Clark will demonstrate an algorithm-assisted clinical decision support system that helps medical and dental providers identify high-risk patients that might progress to chronic disability pain. Finding these high-risk patients and getting a correct diagnosis and treatment plan for them would be important as dentistry considers value-based contracts with Medicare and Medicaid.
Clark will then demonstrate an algorithm-enhanced clinical decision support system web app currently used at USC to assist dental clinicians with the diagnosis of a number of conditions. He will focus on the area of dental practice described as orofacial pain and oral medicine, which is the diagnosis and management of complex pain and dysfunction associated with the head, face, jaw joints, mouth, and neck.
“Efficient diagnosis requires obtaining accurate data. This process could be aided by applying algorithms to patient data as it is collected,” Clark said. “Receiving an actual rank-ordered list of potential diagnoses to consider and a suggested list of next data to collect as you enter patient findings into the electronic medical record is quite innovative.”
Clark is president-elect of the American Board of Orofacial Pain. He has conducted extensive research in temporomandibular disorders and trigeminal motor function and served as principal investigator on several National Institute for Dental Research grants. He has authored more than 200 scholarly articles, papers and chapters, has served as editor or co-editor of five books, and has received numerous professional accolades.
The event is free for Carilion Clinic Physicians and the public and will be offered virtually and in person. Registration is required.

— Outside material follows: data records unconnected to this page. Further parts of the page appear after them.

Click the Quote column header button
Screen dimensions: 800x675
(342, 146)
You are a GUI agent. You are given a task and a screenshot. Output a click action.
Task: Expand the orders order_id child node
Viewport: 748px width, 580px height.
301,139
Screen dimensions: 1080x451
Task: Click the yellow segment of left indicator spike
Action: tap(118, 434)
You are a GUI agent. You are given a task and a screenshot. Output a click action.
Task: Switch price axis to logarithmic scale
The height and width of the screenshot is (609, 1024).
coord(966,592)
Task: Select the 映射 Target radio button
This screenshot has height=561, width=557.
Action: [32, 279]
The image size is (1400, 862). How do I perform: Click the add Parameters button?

This activity has been planned and implemented in accordance with the Essential Areas and Policies of the Medical Society of Virginia through the joint providership of Carilion Clinic’s CME Program, Virginia Tech Carilion School of Medicine, and Delta Dental of Virginia Foundation. Carilion Clinic’s CME Program is accredited by the Medical Society of Virginia to provide continuing medical education for physicians. Carilion Clinic’s CME Program designates this live activity for a maximum of 1 AMA PRA Category 1 Credit™. Physicians should claim only the credit commensurate with the extent of their participation in the activity.
Identification and mitigation of disclosure of financial relationships
The Planning Committee members, Charles Conklin Jr., DDS; Jennifer Cleveland, PharmD; Josh Meyer; and Alicia Besenyei reported no relevant relationships/affiliations with any entity producing, marketing, re-selling or distributing health care goods or services consumed by, or used on patients.